-- EXTRACTED RECORDS --
# # # #
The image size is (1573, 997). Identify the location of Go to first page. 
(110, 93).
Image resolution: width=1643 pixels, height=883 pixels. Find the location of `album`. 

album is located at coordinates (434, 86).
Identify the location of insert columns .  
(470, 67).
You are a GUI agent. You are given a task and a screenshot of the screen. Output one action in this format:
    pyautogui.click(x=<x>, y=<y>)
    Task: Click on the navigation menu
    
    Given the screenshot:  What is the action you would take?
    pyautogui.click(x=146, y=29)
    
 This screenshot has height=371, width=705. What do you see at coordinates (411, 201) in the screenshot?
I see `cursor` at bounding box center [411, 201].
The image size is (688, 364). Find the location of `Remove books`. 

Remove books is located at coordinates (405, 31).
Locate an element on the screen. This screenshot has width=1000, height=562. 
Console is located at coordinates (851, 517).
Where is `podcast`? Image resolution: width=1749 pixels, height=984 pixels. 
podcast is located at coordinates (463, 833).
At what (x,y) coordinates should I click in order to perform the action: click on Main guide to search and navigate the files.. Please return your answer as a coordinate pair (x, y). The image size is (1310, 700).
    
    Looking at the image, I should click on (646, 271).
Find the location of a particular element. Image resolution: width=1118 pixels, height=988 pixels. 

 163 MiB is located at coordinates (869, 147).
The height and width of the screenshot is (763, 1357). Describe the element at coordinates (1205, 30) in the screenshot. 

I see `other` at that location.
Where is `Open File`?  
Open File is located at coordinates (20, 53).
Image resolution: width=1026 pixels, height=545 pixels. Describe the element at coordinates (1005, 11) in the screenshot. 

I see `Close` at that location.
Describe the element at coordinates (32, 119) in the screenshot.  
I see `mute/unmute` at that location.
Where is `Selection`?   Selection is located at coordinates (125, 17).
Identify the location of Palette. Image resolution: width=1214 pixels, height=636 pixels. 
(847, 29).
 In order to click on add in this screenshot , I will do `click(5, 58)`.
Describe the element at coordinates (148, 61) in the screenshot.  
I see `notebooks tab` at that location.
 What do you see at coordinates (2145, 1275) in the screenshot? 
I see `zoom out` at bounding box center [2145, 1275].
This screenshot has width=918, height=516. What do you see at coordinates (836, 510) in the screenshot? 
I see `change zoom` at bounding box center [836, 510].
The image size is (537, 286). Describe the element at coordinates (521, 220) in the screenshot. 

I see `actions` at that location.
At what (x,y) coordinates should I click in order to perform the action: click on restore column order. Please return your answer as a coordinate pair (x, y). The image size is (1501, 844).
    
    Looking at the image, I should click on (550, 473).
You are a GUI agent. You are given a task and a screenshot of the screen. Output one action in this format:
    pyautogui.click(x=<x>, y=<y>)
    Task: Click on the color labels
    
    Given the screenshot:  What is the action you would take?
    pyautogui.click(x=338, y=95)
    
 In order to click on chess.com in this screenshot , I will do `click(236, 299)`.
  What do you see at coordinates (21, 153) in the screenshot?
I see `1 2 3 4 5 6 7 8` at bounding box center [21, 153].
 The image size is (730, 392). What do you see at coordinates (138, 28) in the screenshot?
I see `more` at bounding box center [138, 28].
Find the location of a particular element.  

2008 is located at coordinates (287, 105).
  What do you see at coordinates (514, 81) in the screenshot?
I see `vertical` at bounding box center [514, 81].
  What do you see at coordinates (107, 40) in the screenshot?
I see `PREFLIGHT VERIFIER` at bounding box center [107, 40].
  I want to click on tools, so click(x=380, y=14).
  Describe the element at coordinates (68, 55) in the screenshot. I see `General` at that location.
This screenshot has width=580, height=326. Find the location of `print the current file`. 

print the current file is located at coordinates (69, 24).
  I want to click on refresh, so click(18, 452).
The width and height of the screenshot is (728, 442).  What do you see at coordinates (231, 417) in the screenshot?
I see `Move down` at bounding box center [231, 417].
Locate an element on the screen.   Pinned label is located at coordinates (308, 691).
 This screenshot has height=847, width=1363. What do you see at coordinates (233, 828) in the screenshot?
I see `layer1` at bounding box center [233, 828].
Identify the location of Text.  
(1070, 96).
# # # #
-- EXERCISE --
How many lines of the data above contain the string "Please"? Case matters, so count only matches with the same capitalization, and reply with the number alone.

-- CORRECT RESULT --
2